Protective role of metallothionein on DNA damage in rat kidney caused by cis-diamminedichloroplatinum.

Abstract

Cis-diamminedichloroplatinum (cis-DDP) has been used as an anticancer agent but it also causes nephrotoxicity. To study the cis-DDP metabolism and its effects, the induction of metallothioneins and DNA damage caused by cis-DDP were observed. Cis-DDP or trans-DDP was administered to seven-week-old Wistar male rats as three daily injections of 8.0 mg/kg body wt., intraperitoneally.
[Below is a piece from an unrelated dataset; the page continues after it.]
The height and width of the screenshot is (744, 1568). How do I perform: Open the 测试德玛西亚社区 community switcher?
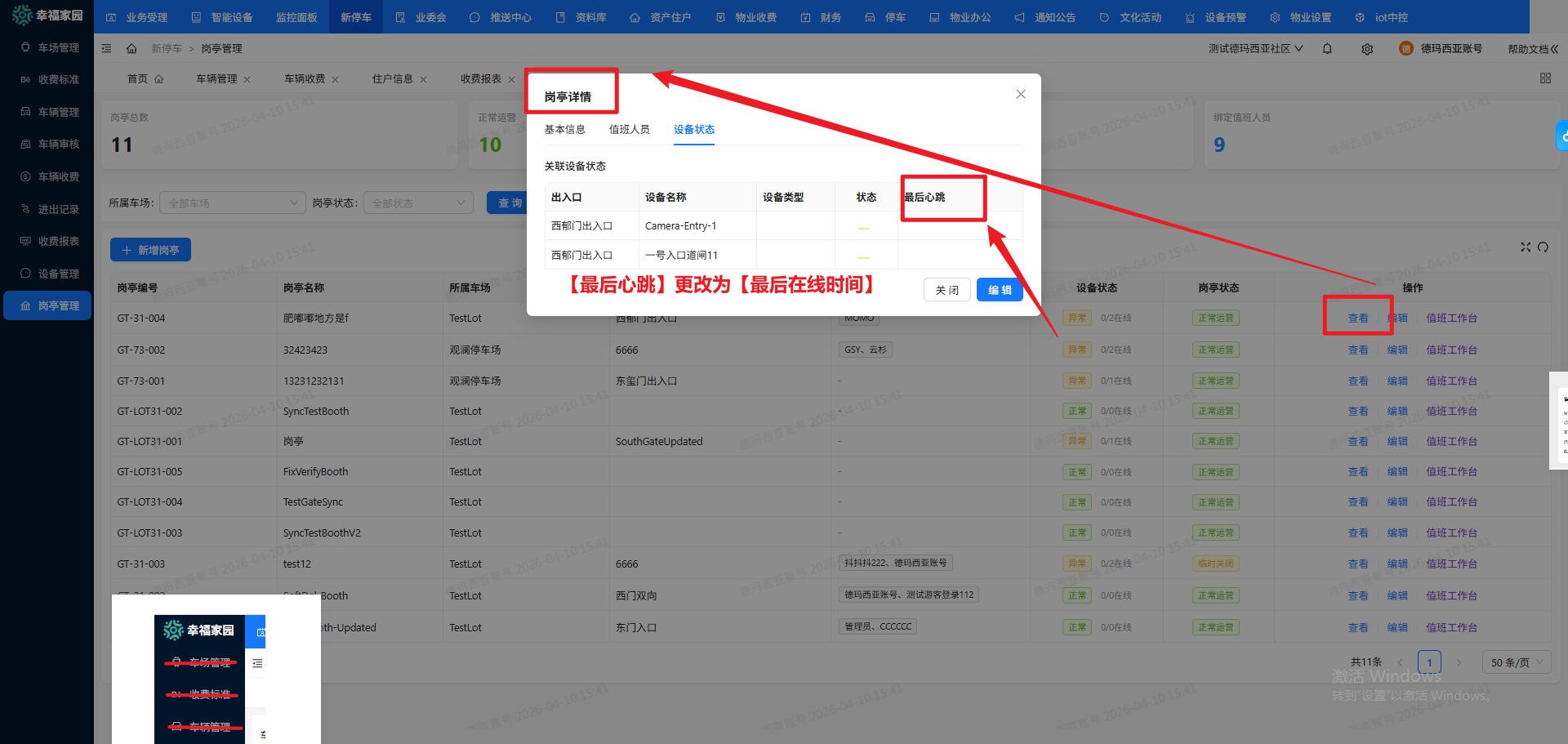[1255, 49]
Using the obtained kidneys, gel filtration assay, metal analysis, immunohistochemistry and terminal deoxy transferase-mediated deoxy uracil triphosphate nick end labeling (TUNEL) method were carried out to examine localization of metallothioneins and DNA damage caused by cis-DDP. Platinum (Pt) contents, 26.05+/-12.01 microg/g body wt. and 51.29+/-4.59 microg/g body wt. (average+/-S.E.) were detected in the kidney of rats injected with both cis- and trans-DDP, respectively. Metallothionein was detected in the cortex of the kidney in rats administrated cis-DDP or trans-DDP. The mRNA was also detected in the same region. On the other hand cis-DDP showed induction of DNA damage on the cells in the outer stripe of the outer medulla but trans-DDP did not show any damage. The region-induced DNA damage differed from that induced by metallothioneins. Cis-DDP is suggested to be mainly trapped at the proximal tubules by metallothioneins, and the rest of cis-DDP induces DNA damage at the outer stripe of the outer medulla. Metallothioneins are considered to contribute to the protection against cis-DDP in the rat cortex.